START Supplied records

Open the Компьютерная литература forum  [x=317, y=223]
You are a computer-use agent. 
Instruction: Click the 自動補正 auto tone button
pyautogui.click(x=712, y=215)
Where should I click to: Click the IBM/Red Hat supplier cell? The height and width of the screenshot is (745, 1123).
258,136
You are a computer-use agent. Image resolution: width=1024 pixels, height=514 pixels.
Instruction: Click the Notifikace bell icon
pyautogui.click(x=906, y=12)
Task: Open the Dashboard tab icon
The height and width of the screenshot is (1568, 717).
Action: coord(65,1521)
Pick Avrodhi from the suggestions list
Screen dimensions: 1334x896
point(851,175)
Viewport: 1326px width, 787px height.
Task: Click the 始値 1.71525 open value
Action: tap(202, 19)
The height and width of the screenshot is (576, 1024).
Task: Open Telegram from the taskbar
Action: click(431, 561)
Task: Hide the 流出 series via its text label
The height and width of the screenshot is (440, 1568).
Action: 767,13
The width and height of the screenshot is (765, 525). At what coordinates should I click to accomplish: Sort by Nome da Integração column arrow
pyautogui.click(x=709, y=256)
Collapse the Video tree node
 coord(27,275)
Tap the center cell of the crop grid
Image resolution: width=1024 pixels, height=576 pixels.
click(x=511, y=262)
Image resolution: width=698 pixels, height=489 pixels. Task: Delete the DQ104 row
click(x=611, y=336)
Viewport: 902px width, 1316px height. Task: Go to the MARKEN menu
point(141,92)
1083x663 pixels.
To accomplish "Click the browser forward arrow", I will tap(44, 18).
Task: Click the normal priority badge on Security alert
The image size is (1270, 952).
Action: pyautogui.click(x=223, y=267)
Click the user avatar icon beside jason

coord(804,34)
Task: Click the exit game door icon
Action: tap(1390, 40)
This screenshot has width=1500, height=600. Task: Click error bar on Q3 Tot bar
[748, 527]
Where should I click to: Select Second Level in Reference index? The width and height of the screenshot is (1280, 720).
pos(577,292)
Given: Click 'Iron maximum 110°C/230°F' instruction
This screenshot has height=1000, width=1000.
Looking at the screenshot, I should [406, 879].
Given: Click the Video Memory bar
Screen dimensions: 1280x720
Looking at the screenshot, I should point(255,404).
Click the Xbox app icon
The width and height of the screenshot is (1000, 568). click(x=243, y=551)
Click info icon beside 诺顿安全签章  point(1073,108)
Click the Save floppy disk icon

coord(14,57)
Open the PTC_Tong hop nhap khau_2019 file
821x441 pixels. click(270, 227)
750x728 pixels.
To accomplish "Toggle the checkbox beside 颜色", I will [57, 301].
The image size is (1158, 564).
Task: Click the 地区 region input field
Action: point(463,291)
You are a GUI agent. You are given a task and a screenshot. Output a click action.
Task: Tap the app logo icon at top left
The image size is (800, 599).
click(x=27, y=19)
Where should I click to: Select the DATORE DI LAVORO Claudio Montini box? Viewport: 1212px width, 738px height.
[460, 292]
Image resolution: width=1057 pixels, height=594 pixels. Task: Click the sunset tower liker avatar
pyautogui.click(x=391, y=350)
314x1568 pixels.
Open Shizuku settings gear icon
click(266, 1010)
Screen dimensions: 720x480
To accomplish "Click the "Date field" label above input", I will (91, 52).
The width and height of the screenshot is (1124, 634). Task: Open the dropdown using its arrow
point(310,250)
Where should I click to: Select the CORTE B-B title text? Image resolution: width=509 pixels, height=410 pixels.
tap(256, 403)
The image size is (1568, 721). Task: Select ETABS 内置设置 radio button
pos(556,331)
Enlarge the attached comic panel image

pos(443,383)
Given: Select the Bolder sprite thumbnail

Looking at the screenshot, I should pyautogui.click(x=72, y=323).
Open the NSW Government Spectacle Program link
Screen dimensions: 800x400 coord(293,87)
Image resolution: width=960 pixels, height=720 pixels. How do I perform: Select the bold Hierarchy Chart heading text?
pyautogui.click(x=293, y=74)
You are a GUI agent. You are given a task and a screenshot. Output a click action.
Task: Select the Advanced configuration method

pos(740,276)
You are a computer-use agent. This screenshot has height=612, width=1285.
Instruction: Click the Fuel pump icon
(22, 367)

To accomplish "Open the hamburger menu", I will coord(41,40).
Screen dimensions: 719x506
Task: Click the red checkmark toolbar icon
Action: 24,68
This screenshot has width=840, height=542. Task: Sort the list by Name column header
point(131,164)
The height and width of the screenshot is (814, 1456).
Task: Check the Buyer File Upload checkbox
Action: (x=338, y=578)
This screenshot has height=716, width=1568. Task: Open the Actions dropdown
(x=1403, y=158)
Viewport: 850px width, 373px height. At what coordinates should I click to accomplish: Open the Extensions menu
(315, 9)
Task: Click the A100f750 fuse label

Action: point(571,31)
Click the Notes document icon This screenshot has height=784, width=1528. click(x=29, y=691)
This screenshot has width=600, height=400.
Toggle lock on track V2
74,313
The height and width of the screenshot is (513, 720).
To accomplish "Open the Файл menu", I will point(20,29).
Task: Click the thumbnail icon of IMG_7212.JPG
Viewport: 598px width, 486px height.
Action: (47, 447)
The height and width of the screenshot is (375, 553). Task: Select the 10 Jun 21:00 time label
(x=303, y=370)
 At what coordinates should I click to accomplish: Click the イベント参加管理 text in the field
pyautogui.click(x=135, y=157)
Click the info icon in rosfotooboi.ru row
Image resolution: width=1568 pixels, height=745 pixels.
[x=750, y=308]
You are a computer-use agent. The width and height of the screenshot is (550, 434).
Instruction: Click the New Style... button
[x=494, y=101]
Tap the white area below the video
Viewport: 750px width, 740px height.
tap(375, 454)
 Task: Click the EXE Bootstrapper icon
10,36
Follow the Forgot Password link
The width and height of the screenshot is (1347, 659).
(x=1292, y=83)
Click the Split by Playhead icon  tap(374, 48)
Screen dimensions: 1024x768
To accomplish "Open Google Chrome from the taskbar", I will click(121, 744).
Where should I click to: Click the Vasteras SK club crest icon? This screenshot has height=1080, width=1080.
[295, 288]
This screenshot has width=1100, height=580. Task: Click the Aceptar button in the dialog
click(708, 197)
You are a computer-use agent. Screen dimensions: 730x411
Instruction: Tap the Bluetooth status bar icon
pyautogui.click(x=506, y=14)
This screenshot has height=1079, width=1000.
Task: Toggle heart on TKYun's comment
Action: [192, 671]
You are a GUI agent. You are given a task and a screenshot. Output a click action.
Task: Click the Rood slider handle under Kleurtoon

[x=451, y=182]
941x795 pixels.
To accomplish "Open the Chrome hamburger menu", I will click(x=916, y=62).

END Supplied records

▸ **Task directions**: Output every entry again, exactly as given.

▸ **Answer space**:
Open the Компьютерная литература forum  [x=317, y=223]
You are a computer-use agent. 
Instruction: Click the 自動補正 auto tone button
pyautogui.click(x=712, y=215)
Where should I click to: Click the IBM/Red Hat supplier cell? The height and width of the screenshot is (745, 1123).
258,136
You are a computer-use agent. Image resolution: width=1024 pixels, height=514 pixels.
Instruction: Click the Notifikace bell icon
pyautogui.click(x=906, y=12)
Task: Open the Dashboard tab icon
The height and width of the screenshot is (1568, 717).
Action: coord(65,1521)
Pick Avrodhi from the suggestions list
Screen dimensions: 1334x896
point(851,175)
Viewport: 1326px width, 787px height.
Task: Click the 始値 1.71525 open value
Action: tap(202, 19)
The height and width of the screenshot is (576, 1024).
Task: Open Telegram from the taskbar
Action: click(431, 561)
Task: Hide the 流出 series via its text label
The height and width of the screenshot is (440, 1568).
Action: 767,13
The width and height of the screenshot is (765, 525). At what coordinates should I click to accomplish: Sort by Nome da Integração column arrow
pyautogui.click(x=709, y=256)
Collapse the Video tree node
 coord(27,275)
Tap the center cell of the crop grid
Image resolution: width=1024 pixels, height=576 pixels.
click(x=511, y=262)
Image resolution: width=698 pixels, height=489 pixels. Task: Delete the DQ104 row
click(x=611, y=336)
Viewport: 902px width, 1316px height. Task: Go to the MARKEN menu
point(141,92)
1083x663 pixels.
To accomplish "Click the browser forward arrow", I will tap(44, 18).
Task: Click the normal priority badge on Security alert
The image size is (1270, 952).
Action: pyautogui.click(x=223, y=267)
Click the user avatar icon beside jason

coord(804,34)
Task: Click the exit game door icon
Action: tap(1390, 40)
This screenshot has width=1500, height=600. Task: Click error bar on Q3 Tot bar
[748, 527]
Where should I click to: Select Second Level in Reference index? The width and height of the screenshot is (1280, 720).
pos(577,292)
Given: Click 'Iron maximum 110°C/230°F' instruction
This screenshot has height=1000, width=1000.
Looking at the screenshot, I should [406, 879].
Given: Click the Video Memory bar
Screen dimensions: 1280x720
Looking at the screenshot, I should point(255,404).
Click the Xbox app icon
The width and height of the screenshot is (1000, 568). click(x=243, y=551)
Click info icon beside 诺顿安全签章  point(1073,108)
Click the Save floppy disk icon

coord(14,57)
Open the PTC_Tong hop nhap khau_2019 file
821x441 pixels. click(270, 227)
750x728 pixels.
To accomplish "Toggle the checkbox beside 颜色", I will [57, 301].
The image size is (1158, 564).
Task: Click the 地区 region input field
Action: point(463,291)
You are a GUI agent. You are given a task and a screenshot. Output a click action.
Task: Tap the app logo icon at top left
The image size is (800, 599).
click(x=27, y=19)
Where should I click to: Select the DATORE DI LAVORO Claudio Montini box? Viewport: 1212px width, 738px height.
[460, 292]
Image resolution: width=1057 pixels, height=594 pixels. Task: Click the sunset tower liker avatar
pyautogui.click(x=391, y=350)
314x1568 pixels.
Open Shizuku settings gear icon
click(266, 1010)
Screen dimensions: 720x480
To accomplish "Click the "Date field" label above input", I will (91, 52).
The width and height of the screenshot is (1124, 634). Task: Open the dropdown using its arrow
point(310,250)
Where should I click to: Select the CORTE B-B title text? Image resolution: width=509 pixels, height=410 pixels.
tap(256, 403)
The image size is (1568, 721). Task: Select ETABS 内置设置 radio button
pos(556,331)
Enlarge the attached comic panel image

pos(443,383)
Given: Select the Bolder sprite thumbnail

Looking at the screenshot, I should pyautogui.click(x=72, y=323).
Open the NSW Government Spectacle Program link
Screen dimensions: 800x400 coord(293,87)
Image resolution: width=960 pixels, height=720 pixels. How do I perform: Select the bold Hierarchy Chart heading text?
pyautogui.click(x=293, y=74)
You are a GUI agent. You are given a task and a screenshot. Output a click action.
Task: Select the Advanced configuration method

pos(740,276)
You are a computer-use agent. This screenshot has height=612, width=1285.
Instruction: Click the Fuel pump icon
(22, 367)

To accomplish "Open the hamburger menu", I will coord(41,40).
Screen dimensions: 719x506
Task: Click the red checkmark toolbar icon
Action: 24,68
This screenshot has width=840, height=542. Task: Sort the list by Name column header
point(131,164)
The height and width of the screenshot is (814, 1456).
Task: Check the Buyer File Upload checkbox
Action: (x=338, y=578)
This screenshot has height=716, width=1568. Task: Open the Actions dropdown
(x=1403, y=158)
Viewport: 850px width, 373px height. At what coordinates should I click to accomplish: Open the Extensions menu
(315, 9)
Task: Click the A100f750 fuse label

Action: point(571,31)
Click the Notes document icon This screenshot has height=784, width=1528. click(x=29, y=691)
This screenshot has width=600, height=400.
Toggle lock on track V2
74,313
The height and width of the screenshot is (513, 720).
To accomplish "Open the Файл menu", I will point(20,29).
Task: Click the thumbnail icon of IMG_7212.JPG
Viewport: 598px width, 486px height.
Action: (47, 447)
The height and width of the screenshot is (375, 553). Task: Select the 10 Jun 21:00 time label
(x=303, y=370)
 At what coordinates should I click to accomplish: Click the イベント参加管理 text in the field
pyautogui.click(x=135, y=157)
Click the info icon in rosfotooboi.ru row
Image resolution: width=1568 pixels, height=745 pixels.
[x=750, y=308]
You are a computer-use agent. The width and height of the screenshot is (550, 434).
Instruction: Click the New Style... button
[x=494, y=101]
Tap the white area below the video
Viewport: 750px width, 740px height.
tap(375, 454)
 Task: Click the EXE Bootstrapper icon
10,36
Follow the Forgot Password link
The width and height of the screenshot is (1347, 659).
(x=1292, y=83)
Click the Split by Playhead icon  tap(374, 48)
Screen dimensions: 1024x768
To accomplish "Open Google Chrome from the taskbar", I will click(121, 744).
Where should I click to: Click the Vasteras SK club crest icon? This screenshot has height=1080, width=1080.
[295, 288]
This screenshot has width=1100, height=580. Task: Click the Aceptar button in the dialog
click(708, 197)
You are a computer-use agent. Screen dimensions: 730x411
Instruction: Tap the Bluetooth status bar icon
pyautogui.click(x=506, y=14)
This screenshot has height=1079, width=1000.
Task: Toggle heart on TKYun's comment
Action: [192, 671]
You are a GUI agent. You are given a task and a screenshot. Output a click action.
Task: Click the Rood slider handle under Kleurtoon

[x=451, y=182]
941x795 pixels.
To accomplish "Open the Chrome hamburger menu", I will click(x=916, y=62).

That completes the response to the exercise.